Derzeit ist in Neuchâtel die jährliche Ausstellung der aktuellen Absolvent:innen der Schweizer Kunsthochschulen zu Gast. Eine von ihnen ist die Lausannerin Kelechi Amaka Madumere (*2000). Sie hat an der HEAD in Genf gerade ihren Bachelor im Studiengang „Representaion“ gemacht. An der Plattform 25 im Centre d’art Contemporain Neuchâtel, kurz: CAN, zeigt sie ihre Arbeit „Down the rabbit hole, how to invest in a world that is not yours?“. Drei Puppen, die Schwarze repräsentieren sollen („poupées afro-descendantes“, wie Kelechi Madumere sagt), stehen erkennbar verletzlich unter einem zerbrochenen Schaukelstuhl, der kopfüber an Fäden von der Decke hängt.

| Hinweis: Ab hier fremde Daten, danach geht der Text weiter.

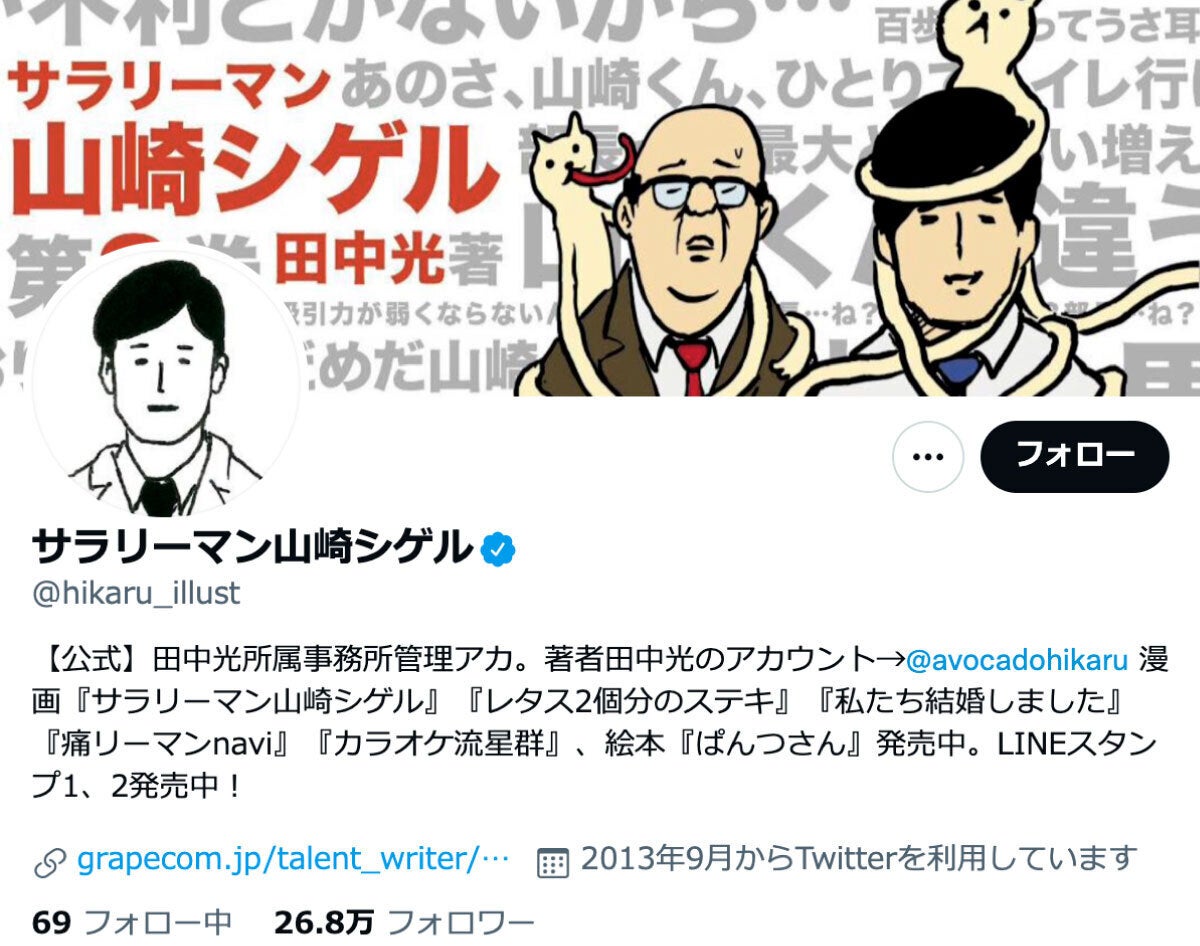The height and width of the screenshot is (946, 1200).
Task: Click the @hikaru_illust handle text
Action: (x=136, y=593)
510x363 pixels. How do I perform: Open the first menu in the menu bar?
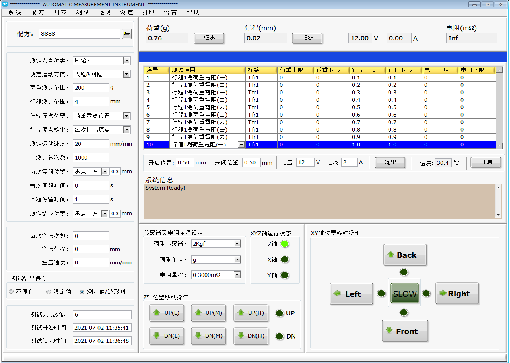15,13
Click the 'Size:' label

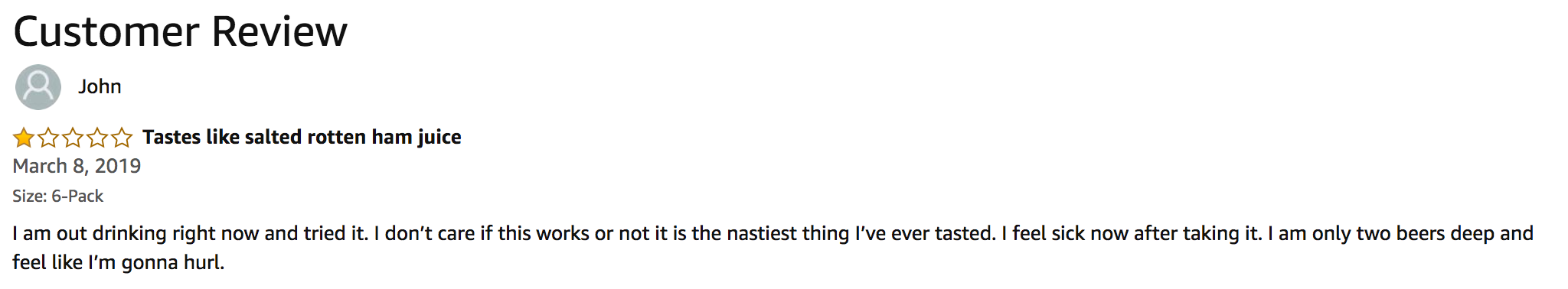pos(29,196)
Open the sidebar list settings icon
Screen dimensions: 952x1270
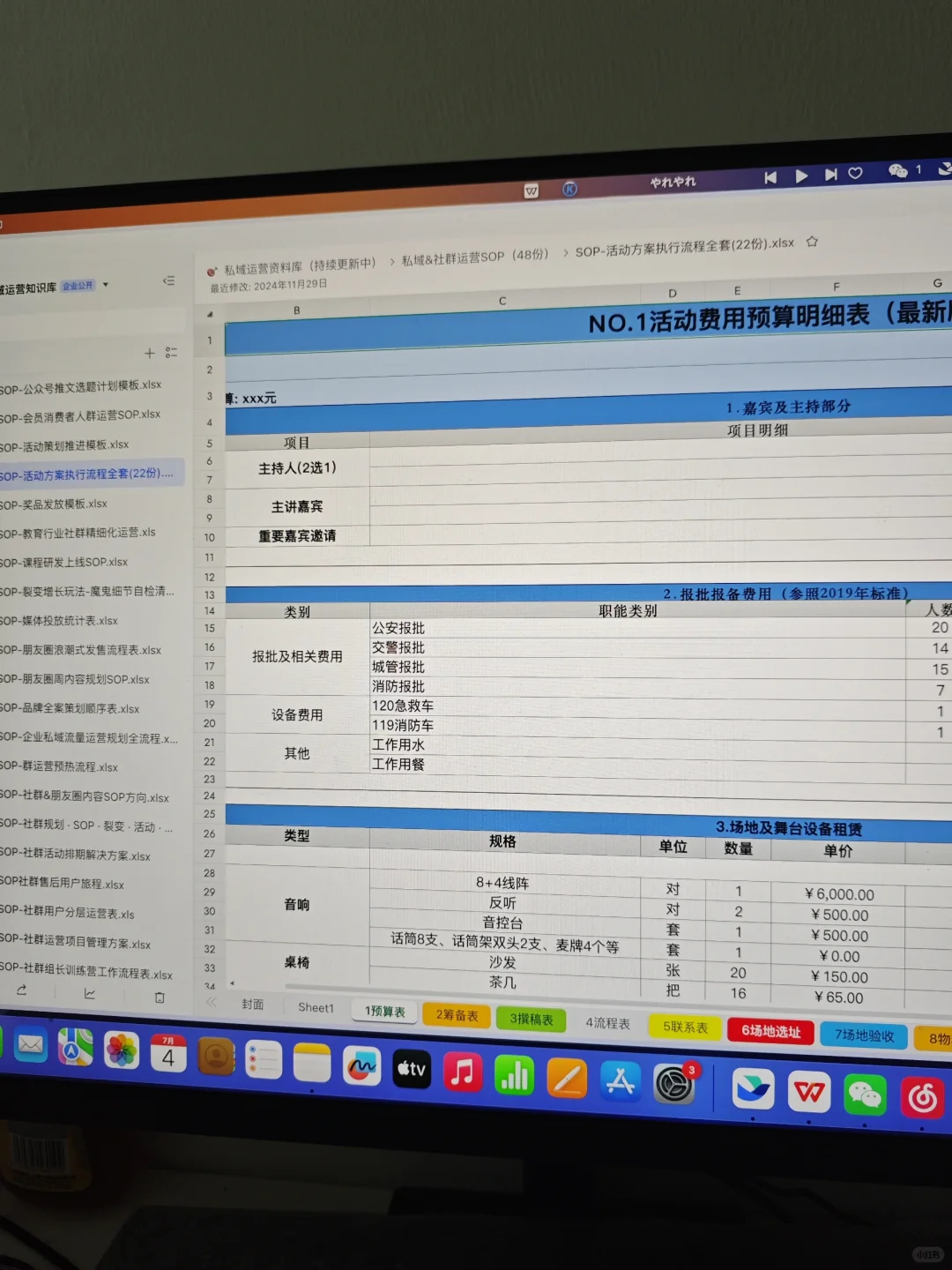[173, 353]
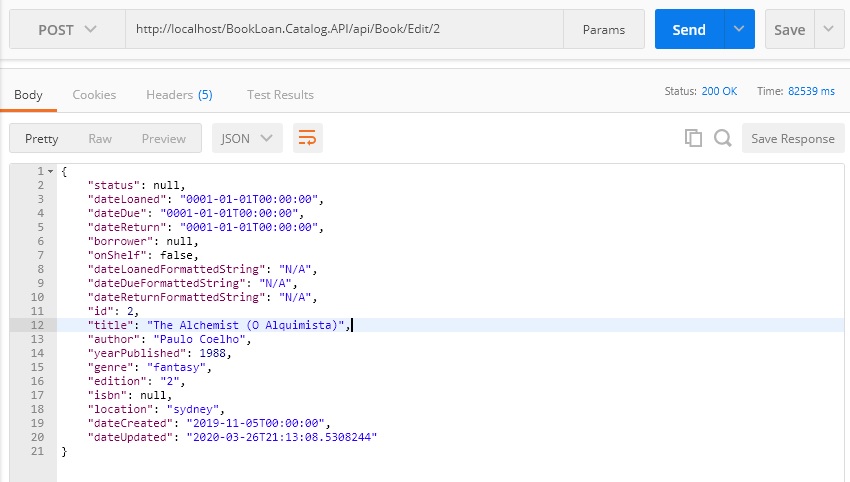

Sie sind liebevoll aus gebrauchten Materialien arrangiert, die bunten DIY-Klamotten selbstgenäht, die Gesichter inspiriert von Arbeiten der 98-jährigen afroamerikanischen Malerin Betye Saar, deren „Black Doll Blues“-Aquarelle 2023 in Luzern zu sehen waren. Unter den Füßen der Puppen sind PVC-Bahnen zu einer Art Schachbrettmuster gelegt, für Kelechi Amaka Madumere ein Symbol für die asymmetrischen Spielregeln einer seit Jahrhunderten von Weißen dominierten Welt. Madumere interessiert sich in ihrer künstlerischen Arbeit für die Verflechtungen von Gewalt, Kindheit und gesellschaftlichen Machtstrukturen. In ihren Installationen untersucht sie, auf welche Weise sich Unterdrückung in Körper, Materialien und Räume einschreibt. Dass sie dabei am liebsten mit gebrauchten, gefundenen, leicht derangierten Dingen arbeitet, ist nicht ohne Grund. Die Fürsorge, die sie ihnen widmet, erzählen vom Wunsch Zerbrochenes zu heilen, ohne die Spuren der Gewalt zu leugnen. Ausgangspunkt von „Down the Rabbit Hole“ war für Kelechi Amaka Madumere die Frage, was sie in dieser Stadt in einem Raum zeigen könne, der wie jeder Kunstraum des globalen Nordwestens als Institution kultureller Macht historisch eng verbunden ist mit Strategien des Ausschlusses, der Verneinung und Enteignung. Ihre Antwort ist denkbar plausibel: Eine Installation, die genau diese Zurückweisung thematisiert und zur Auseinandersetzung mit den kolonialen Ursprüngen und der brutalen Gegenwart rassistischer Gewalt auffordert. An der Eröffnung der Plattform25 wurde Kelechi Amaka Madumere für diese Installation mit dem Helevtia Kunstpreis 2025 ausgezeichnet.